▶ **Problem to solve**
Skip the pictures and repeat each line of the data exactly.

▶ **Supplied material**
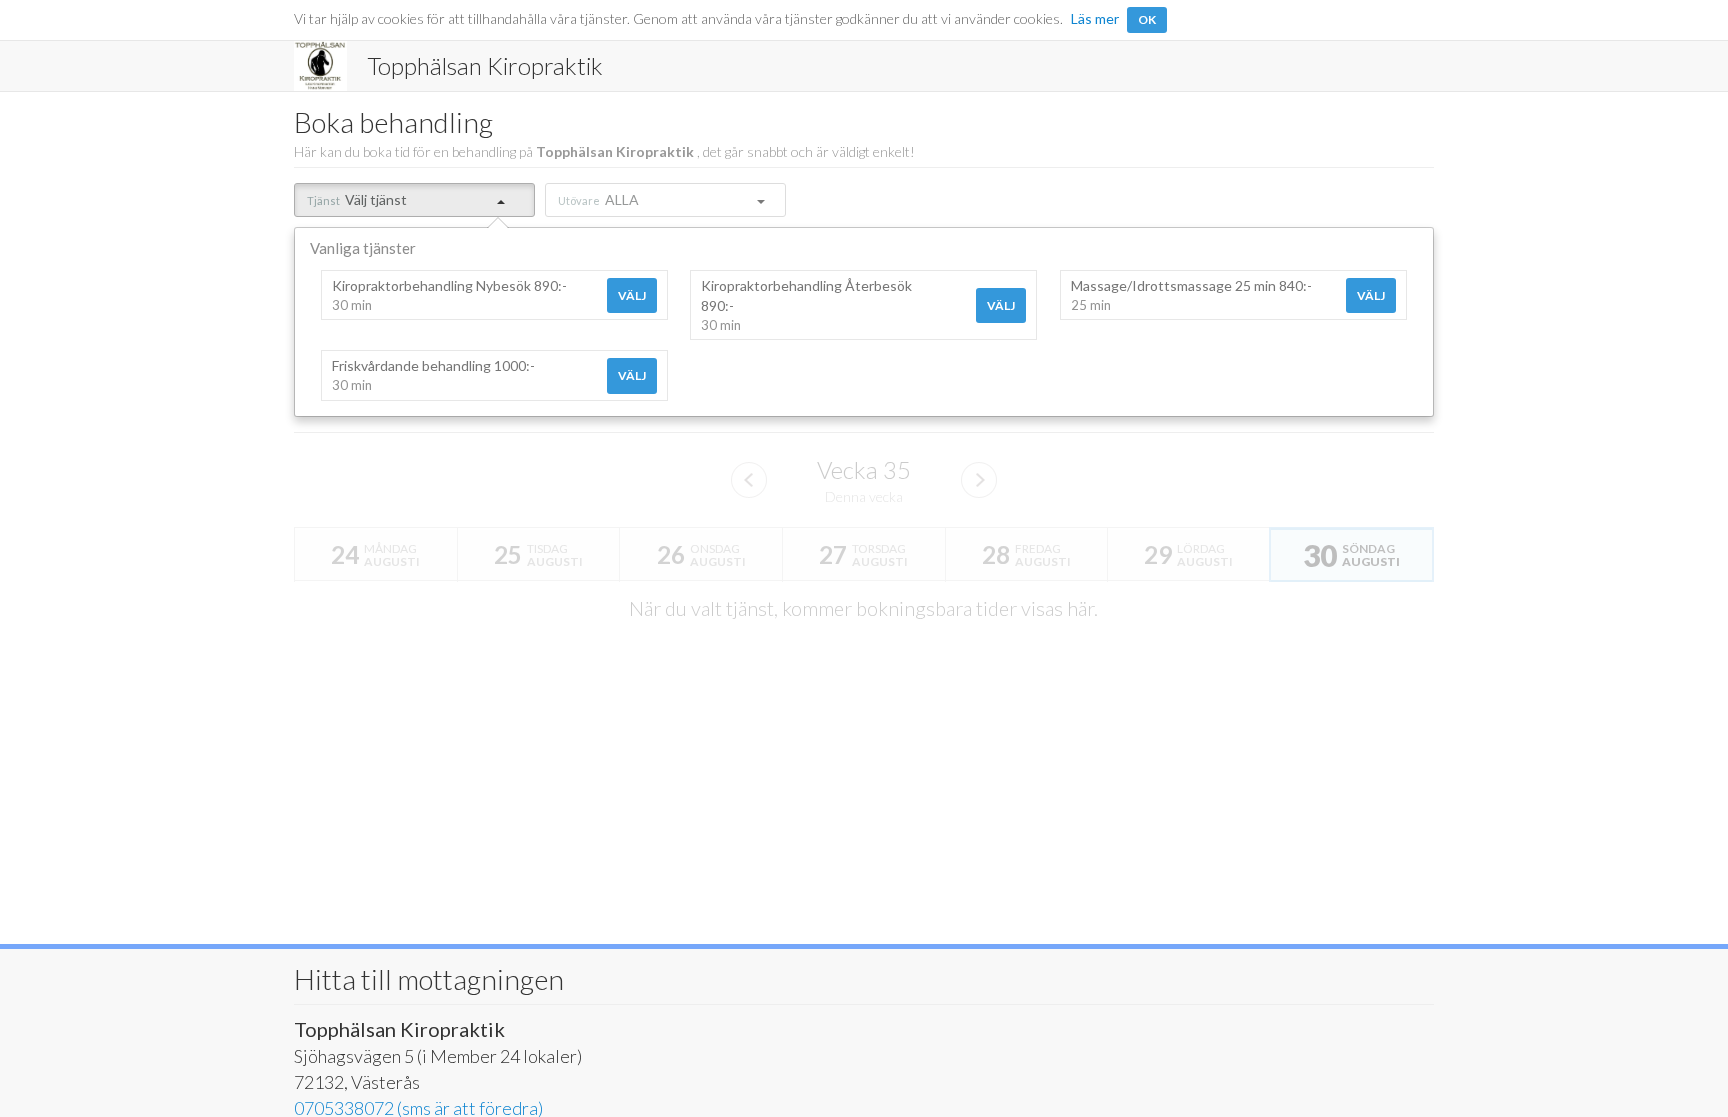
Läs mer (1095, 18)
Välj (632, 295)
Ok (1147, 19)
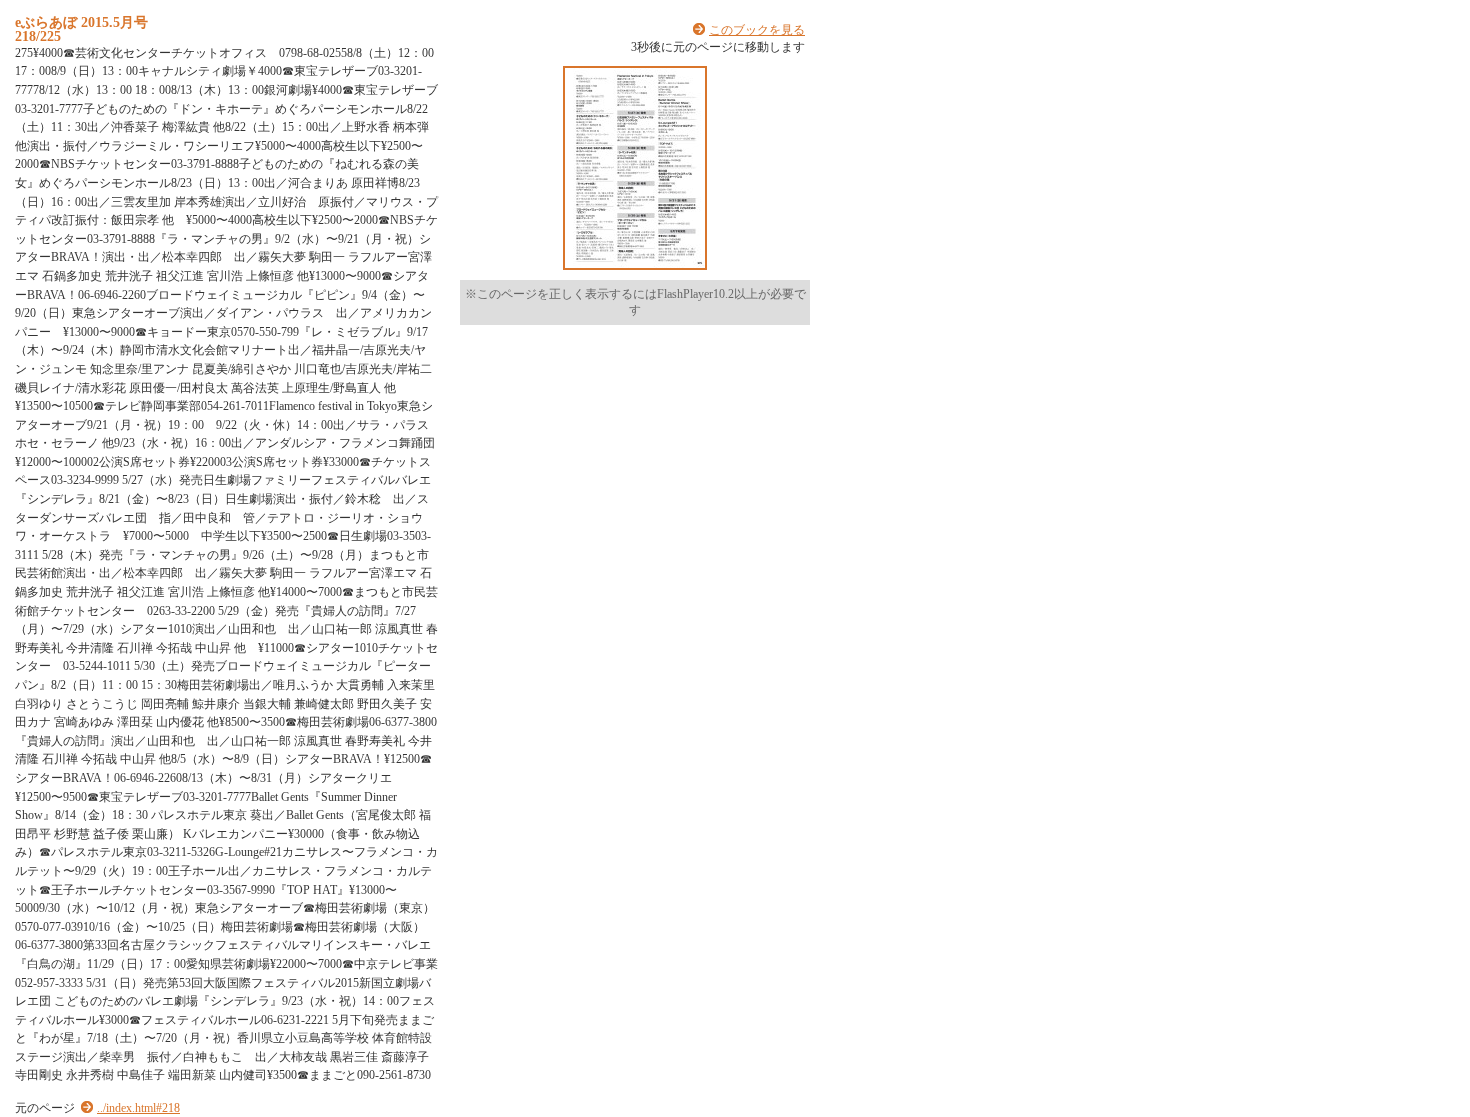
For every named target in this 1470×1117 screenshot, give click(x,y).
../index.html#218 (138, 1108)
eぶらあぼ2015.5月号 (81, 22)
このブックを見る (757, 30)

▶ **Task result**
Läs mer (1095, 18)
Välj (632, 295)
Ok (1147, 19)
For every named target in this 1470×1117 screenshot, give click(x,y).
../index.html#218 (138, 1108)
eぶらあぼ2015.5月号 (81, 22)
このブックを見る (757, 30)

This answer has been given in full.